Q: Do you think we’ll see a trend of businesses doing more to ensure that the AI they’re using isn’t being trained on biased data?
Speer: I really hope business will do more to fight AI bias in all its forms. If only it could be as simple as “not training on biased data”. But where is unbiased data going to come from? Any data that you collect in quantity reflects the biases of the world we live in. I recently made this graph as a simple example, and discussed it in a Twitter thread:
I see four steps to fighting AI bias that happen at different stages of machine learning:
Knowing the biases of our source data and how to account for them
Applying de-biasing techniques, when appropriate, to counteract the ways that biases get baked into intermediate representations
Ensuring that the results of machine learning are used in ways that are fair and transparent
Being responsive and accountable in cases where the system turns out to have flaws or unintended consequences
It’s wishful thinking to think that all businesses will do more on this front. We need awareness and advocacy, but we also need regulations in cases where transparency and accountability are contrary to the design – such as face recognition in the surveillance industry.
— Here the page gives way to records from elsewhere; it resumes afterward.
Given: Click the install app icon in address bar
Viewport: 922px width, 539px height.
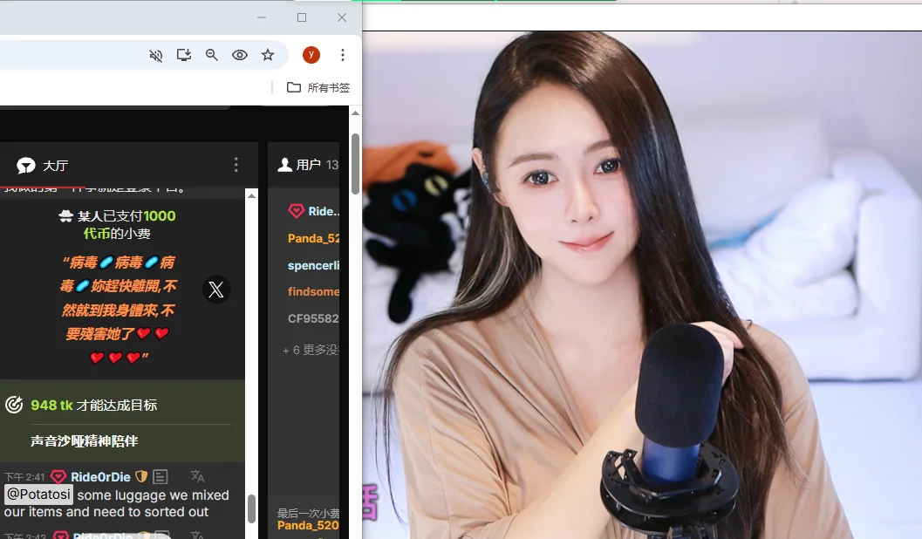Looking at the screenshot, I should 184,55.
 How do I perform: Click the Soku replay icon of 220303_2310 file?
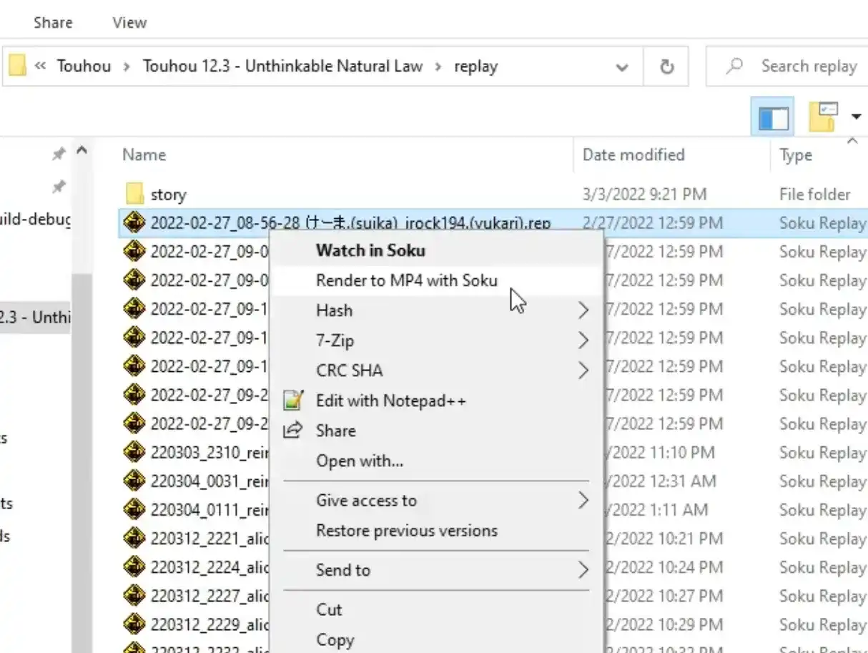(134, 452)
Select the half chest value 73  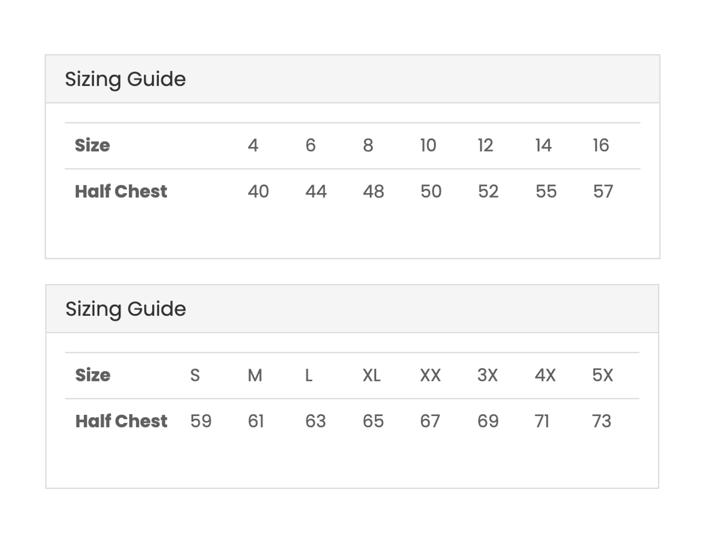[602, 421]
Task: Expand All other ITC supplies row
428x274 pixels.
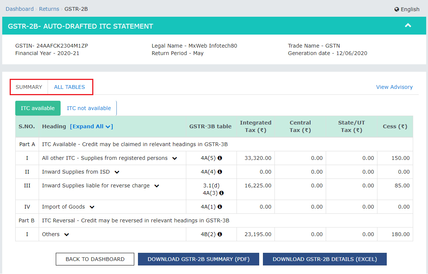Action: click(x=174, y=158)
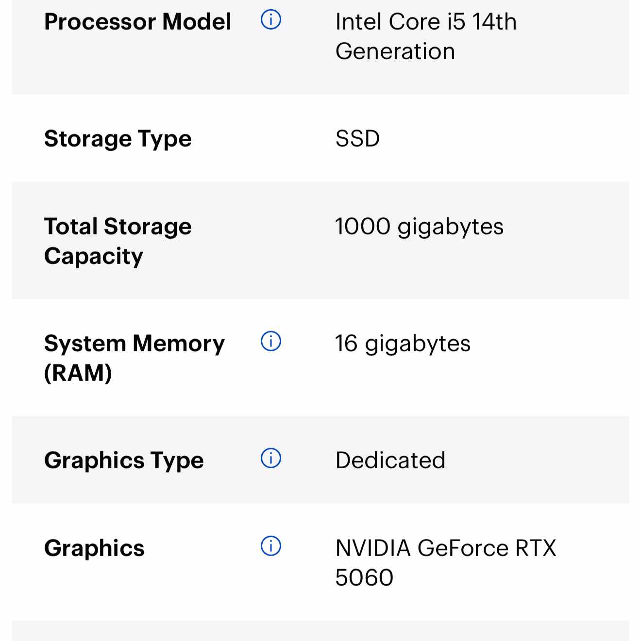
Task: Click the '5060' graphics model number
Action: click(364, 577)
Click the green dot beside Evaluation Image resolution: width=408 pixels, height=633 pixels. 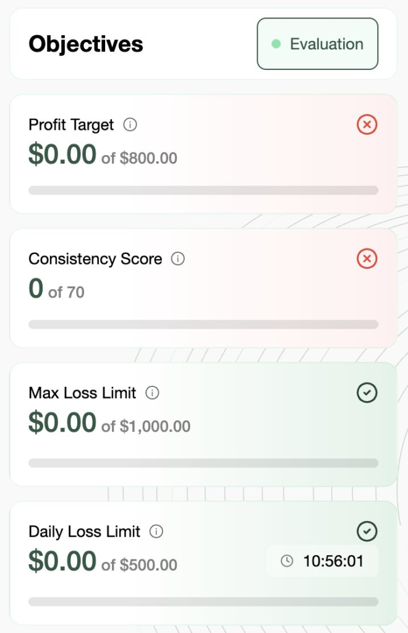[276, 44]
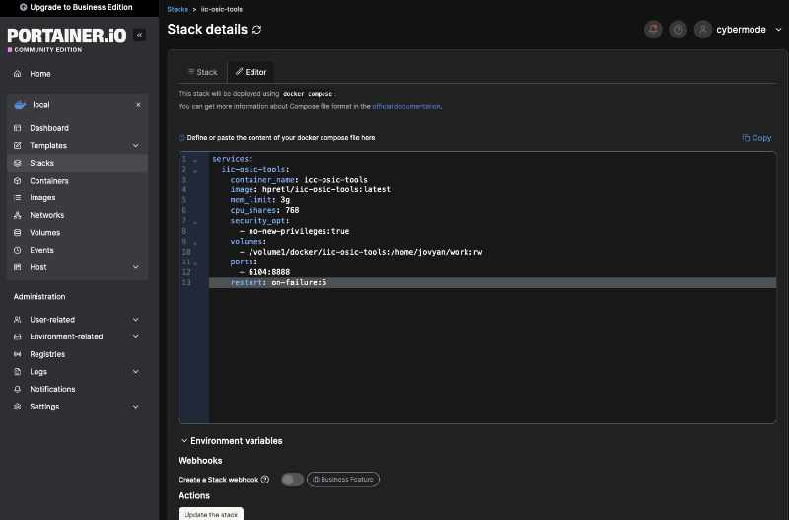Toggle the Create a Stack webhook switch
The image size is (789, 520).
point(292,480)
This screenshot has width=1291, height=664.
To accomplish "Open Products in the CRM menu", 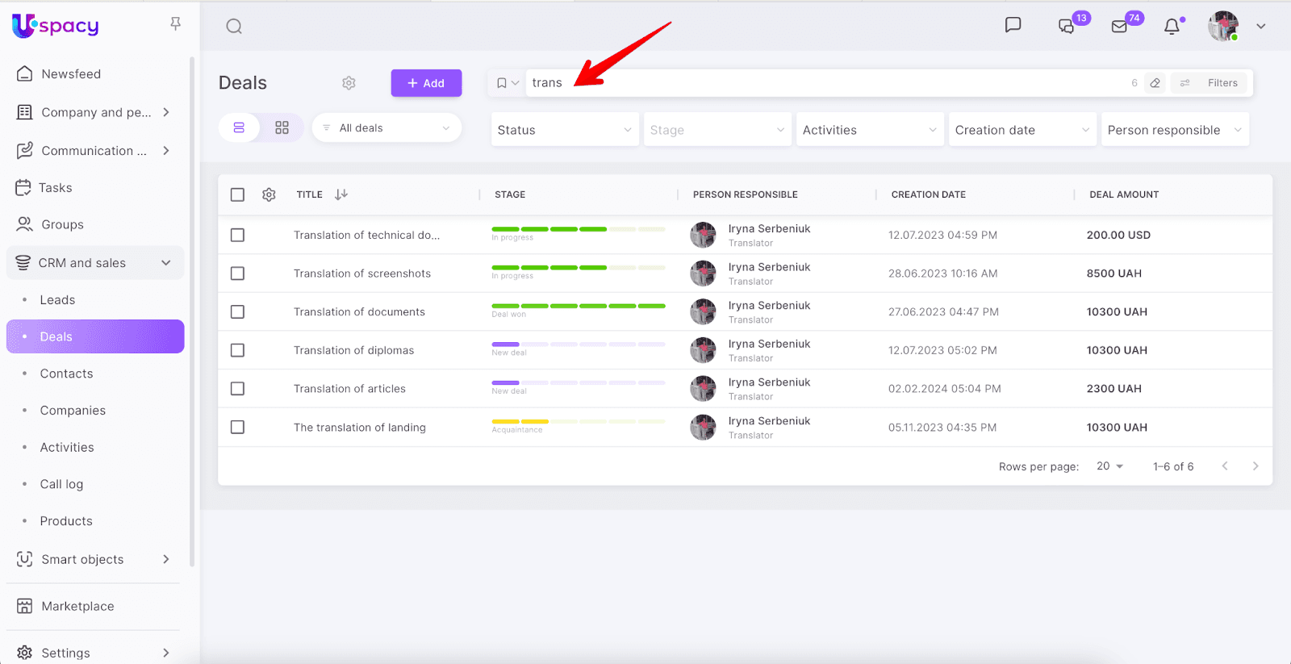I will click(x=66, y=521).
Nathan: I'm very much with Robyn when it comes to the question of where businesses will get unbiased data. Her example involves public corpora, where using them to train your AI will introduce gender biases. From what I gather, this can be just as much, if not more, of a problem with proprietary data, often data that's less about general NLP and more about particular use cases.
If a business has been collecting data about their users, but because of systemic biases their users have been homogenous, "getting unbiased data" won't just be a matter of finding another source. They'll want to use their own data, and they may not know how to correct for its biases themselves. They may decide, to save money or to reduce turnaround time, that they don't need to hire consultants or new employees who have expertise in that kind of correction. And, of course, the same systemic biases that created bias in their data may keep them from noticing that their data is biased at all, and they won't realize they need to account for it. I hope that more people – and more businesses – are becoming aware of their own subconscious prejudices and the importance of not letting them get incorporated into a product or an analysis, but it's not something I'm going to count on.
Timilsina: I think ensuring that the AI they're using isn't being trained on biased data is just one part of the solution. I would love to see a trend where businesses include fairness and inclusion as part of the model's optimization goal, include metrics to examine the performance on such a goal, and check/test the model for unfair biases before deployment.
Q: Are there any other predictions about AI that you’d like to make for 2021?
Lowry-Duda: I think that a trend of democratization of AI, that we’ve seen picking up recently, will be ever more prevalent. There’ll be more toolkits, pretrained models, and datasets available for general consumption. I hope that this will result in more understanding, specifically from business users, of what problems ML can solve, and how well ... but also what its limitations are.